|
|
|
||||
|
|
|||||
Binary Logistic Regression,
Contrived Examples
0.1. contrived example, odds ratio of 2
0.2 contrived example, odds ratio of 1.1
0.3 contrived example, odds ratio of 1.5
0.4 contrived example, odds ratio of .666
0.5 contrived example, 2 groups 1.1, and 1.5
-------------------------------------------------------
0.1. contrived example, odds ratio of 2 for every unit increase in inc, odds of wifework increases by a factor of 2
Below we have a data file with information on families. Below we information on families. We have incomes (in thousands) This file has two variables, inc which is the income of the family (in thousands) ranging from 10,000 to 12,000. We also have wifeworks which is 1 if the wife does work, and 0 if the wife does not work.
clear
input inc wifework
inc wifework
1. 10 0
2. 10 1
3. 10 1
4. 11 0
5. 11 1
6. 11 1
7. 11 1
8. 11 1
9. 12 0
10. 12 1
11. 12 1
12. 12 1
13. 12 1
14. 12 1
15. 12 1
16. 12 1
17. 12 1
18. end
You might notice that for families earning $10,000, there is 1 wife who does not work, and 2 who work.

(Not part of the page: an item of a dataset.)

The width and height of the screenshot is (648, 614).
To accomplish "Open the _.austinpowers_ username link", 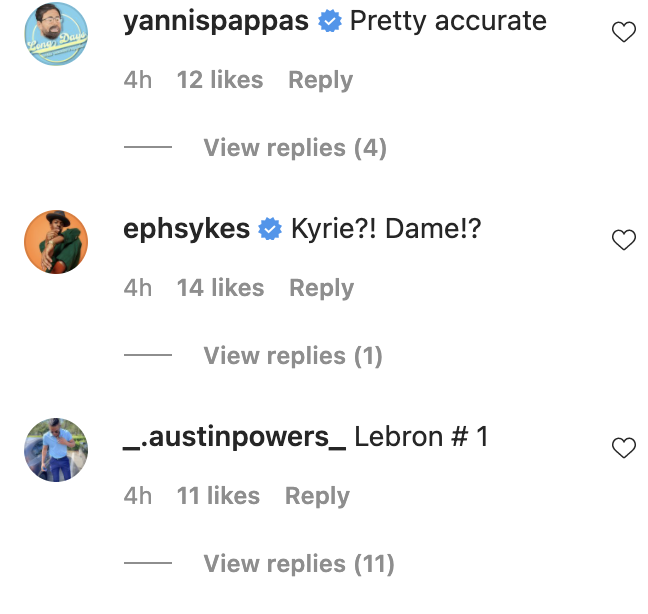I will (x=234, y=438).
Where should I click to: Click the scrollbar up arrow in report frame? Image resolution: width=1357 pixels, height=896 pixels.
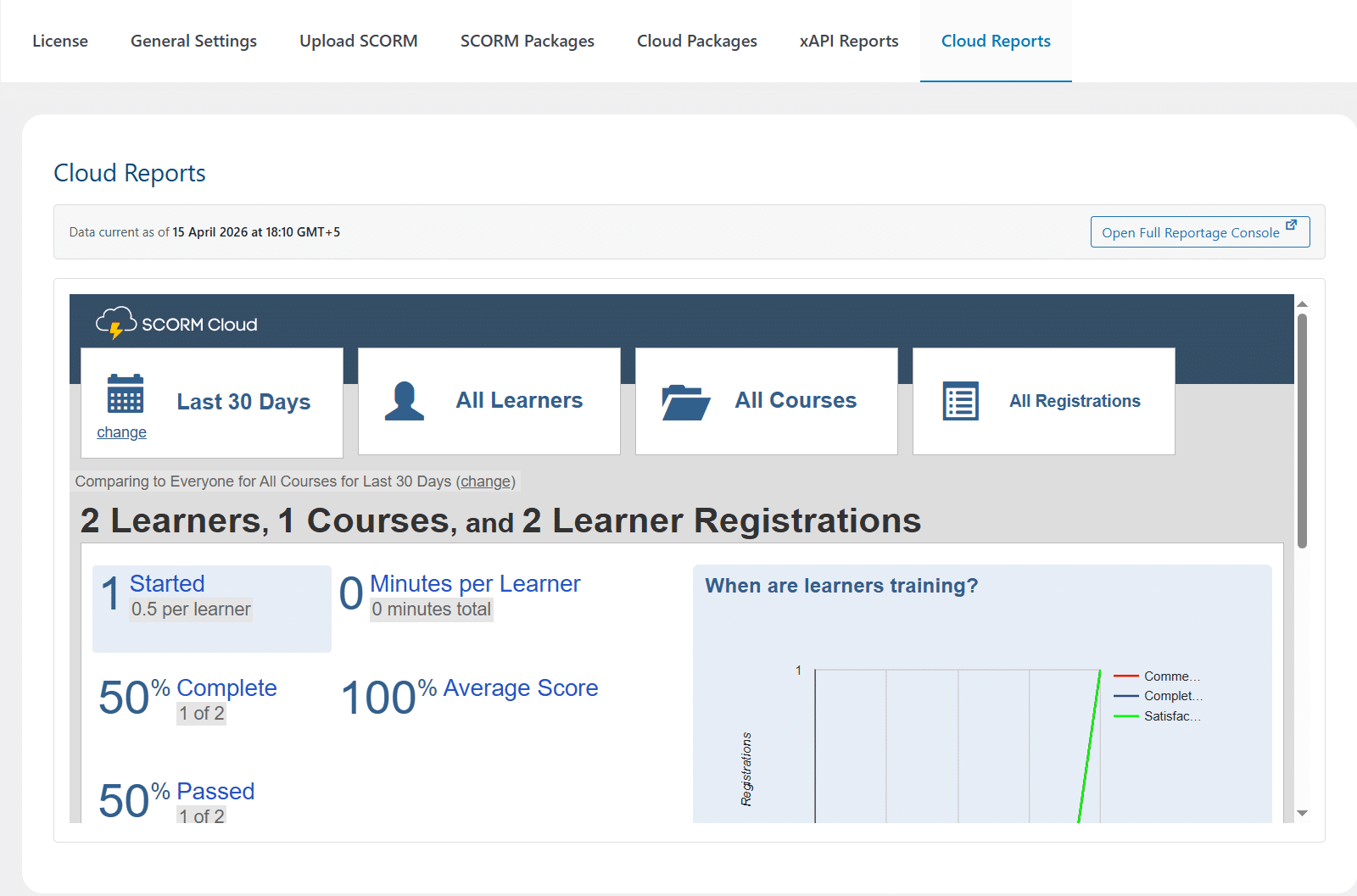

For families earning $11,000 there is 1 wife who does not work, and 4 who work. Finally, for families earning $12,000 there is 1 wife who does not work, and 8 who do work. We can confirm this using tabulate
tabulate inc wifework
| wifework
inc | 0 1 | Total
-----------+----------------------+----------
10 | 1 2 | 3
11 | 1 4 | 5
12 | 1 8 | 9
-----------+----------------------+----------
Total | 3 14 | 17
Let's run a logisitic regression predicting wifework from inc. We see that the Odds Ratio for this data is 2. But what does this mean? The definition of an odds ratio tells us For every unit increase in inc, the odds of the wife working increases by a factor of 2.
logistic wifework inc
Logit estimates Number of obs = 17
LR chi2(1) = 0.74
Prob > chi2 = 0.3891
Log likelihood = -7.5510435 Pseudo R2 = 0.0468
------------------------------------------------------------------------------
wifework | Odds Ratio Std. Err. z P>|z| [95% Conf. Interval]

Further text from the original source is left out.